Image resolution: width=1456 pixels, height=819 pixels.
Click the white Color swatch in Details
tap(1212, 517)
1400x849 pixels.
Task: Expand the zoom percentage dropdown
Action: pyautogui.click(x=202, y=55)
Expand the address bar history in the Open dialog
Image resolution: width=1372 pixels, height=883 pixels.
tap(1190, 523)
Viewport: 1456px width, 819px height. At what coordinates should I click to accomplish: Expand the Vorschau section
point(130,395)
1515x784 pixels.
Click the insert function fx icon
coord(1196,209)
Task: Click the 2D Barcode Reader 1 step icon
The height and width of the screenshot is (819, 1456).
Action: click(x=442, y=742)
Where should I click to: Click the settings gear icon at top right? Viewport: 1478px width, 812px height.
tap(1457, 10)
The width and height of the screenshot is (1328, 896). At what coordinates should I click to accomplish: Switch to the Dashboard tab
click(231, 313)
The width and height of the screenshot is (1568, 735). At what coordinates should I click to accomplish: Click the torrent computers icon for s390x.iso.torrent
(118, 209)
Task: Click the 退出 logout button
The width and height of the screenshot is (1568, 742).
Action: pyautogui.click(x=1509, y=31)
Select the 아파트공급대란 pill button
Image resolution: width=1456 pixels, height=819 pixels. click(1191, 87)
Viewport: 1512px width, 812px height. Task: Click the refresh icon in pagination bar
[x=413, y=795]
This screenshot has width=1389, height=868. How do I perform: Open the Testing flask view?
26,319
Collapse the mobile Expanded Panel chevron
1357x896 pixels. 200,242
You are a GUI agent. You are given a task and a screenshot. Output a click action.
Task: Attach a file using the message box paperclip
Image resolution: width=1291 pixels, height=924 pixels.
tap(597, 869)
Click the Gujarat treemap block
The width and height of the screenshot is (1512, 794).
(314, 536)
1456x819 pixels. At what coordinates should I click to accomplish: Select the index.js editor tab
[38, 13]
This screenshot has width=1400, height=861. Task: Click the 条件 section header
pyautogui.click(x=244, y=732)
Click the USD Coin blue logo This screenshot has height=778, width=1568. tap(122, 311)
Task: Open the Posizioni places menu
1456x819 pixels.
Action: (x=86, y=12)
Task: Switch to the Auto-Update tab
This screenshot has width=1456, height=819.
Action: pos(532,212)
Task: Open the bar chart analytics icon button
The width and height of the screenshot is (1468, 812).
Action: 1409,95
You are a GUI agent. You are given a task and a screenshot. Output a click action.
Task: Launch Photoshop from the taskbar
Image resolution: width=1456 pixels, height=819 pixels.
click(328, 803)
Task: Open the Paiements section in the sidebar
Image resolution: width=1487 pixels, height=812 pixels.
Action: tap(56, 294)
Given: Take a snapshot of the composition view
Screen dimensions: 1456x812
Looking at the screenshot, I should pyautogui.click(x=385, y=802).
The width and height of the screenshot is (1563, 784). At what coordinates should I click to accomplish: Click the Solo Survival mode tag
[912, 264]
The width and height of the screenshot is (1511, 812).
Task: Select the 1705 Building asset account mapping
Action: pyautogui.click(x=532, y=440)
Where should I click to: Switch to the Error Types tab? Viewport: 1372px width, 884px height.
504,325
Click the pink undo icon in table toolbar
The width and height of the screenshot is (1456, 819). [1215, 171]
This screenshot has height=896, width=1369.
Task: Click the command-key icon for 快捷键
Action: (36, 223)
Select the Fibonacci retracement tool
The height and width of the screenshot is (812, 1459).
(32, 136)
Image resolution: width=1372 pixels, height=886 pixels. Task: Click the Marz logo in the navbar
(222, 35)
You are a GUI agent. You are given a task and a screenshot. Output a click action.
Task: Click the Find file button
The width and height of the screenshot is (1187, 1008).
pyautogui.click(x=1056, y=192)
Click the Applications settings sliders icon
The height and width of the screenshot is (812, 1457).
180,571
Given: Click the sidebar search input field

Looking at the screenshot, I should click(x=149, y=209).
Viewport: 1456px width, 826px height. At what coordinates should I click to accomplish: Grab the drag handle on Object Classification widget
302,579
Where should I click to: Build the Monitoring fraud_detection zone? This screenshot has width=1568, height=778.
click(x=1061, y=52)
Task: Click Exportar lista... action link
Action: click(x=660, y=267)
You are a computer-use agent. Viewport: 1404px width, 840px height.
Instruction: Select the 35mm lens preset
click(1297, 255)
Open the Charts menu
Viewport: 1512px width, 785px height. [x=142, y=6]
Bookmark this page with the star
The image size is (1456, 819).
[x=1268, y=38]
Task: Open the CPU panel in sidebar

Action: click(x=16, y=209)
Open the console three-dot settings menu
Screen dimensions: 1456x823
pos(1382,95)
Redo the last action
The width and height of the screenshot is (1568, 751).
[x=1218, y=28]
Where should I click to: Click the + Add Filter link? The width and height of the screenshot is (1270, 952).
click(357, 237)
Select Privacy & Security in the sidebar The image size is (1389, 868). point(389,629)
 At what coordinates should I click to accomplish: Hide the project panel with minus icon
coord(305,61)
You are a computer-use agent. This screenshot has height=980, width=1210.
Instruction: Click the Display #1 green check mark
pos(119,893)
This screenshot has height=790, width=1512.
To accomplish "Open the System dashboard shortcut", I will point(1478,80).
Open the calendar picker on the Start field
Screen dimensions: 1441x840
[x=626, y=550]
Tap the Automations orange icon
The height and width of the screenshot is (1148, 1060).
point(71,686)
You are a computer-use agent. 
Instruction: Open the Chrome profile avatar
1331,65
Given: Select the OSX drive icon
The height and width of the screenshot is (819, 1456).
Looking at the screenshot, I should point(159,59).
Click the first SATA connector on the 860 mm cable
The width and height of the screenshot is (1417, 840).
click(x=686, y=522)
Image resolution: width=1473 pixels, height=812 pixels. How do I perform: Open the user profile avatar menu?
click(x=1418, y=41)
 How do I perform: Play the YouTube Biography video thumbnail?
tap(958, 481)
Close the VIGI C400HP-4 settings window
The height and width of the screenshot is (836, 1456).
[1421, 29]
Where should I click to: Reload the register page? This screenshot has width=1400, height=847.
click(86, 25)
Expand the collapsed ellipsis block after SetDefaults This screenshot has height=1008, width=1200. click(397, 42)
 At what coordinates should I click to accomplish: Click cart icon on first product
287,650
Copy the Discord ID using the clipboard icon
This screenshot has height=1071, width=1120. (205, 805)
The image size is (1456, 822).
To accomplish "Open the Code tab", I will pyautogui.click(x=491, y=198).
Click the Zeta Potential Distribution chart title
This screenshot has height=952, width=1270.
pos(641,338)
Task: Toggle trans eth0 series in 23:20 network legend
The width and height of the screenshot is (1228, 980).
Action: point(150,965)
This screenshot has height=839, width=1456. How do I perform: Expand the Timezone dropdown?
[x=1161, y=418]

TRY IT: Where the string "block" appears in a line of the listing, copy that line.

WRITTEN RESPONSE:
Click the Gujarat treemap block
Expand the collapsed ellipsis block after SetDefaults This screenshot has height=1008, width=1200. click(397, 42)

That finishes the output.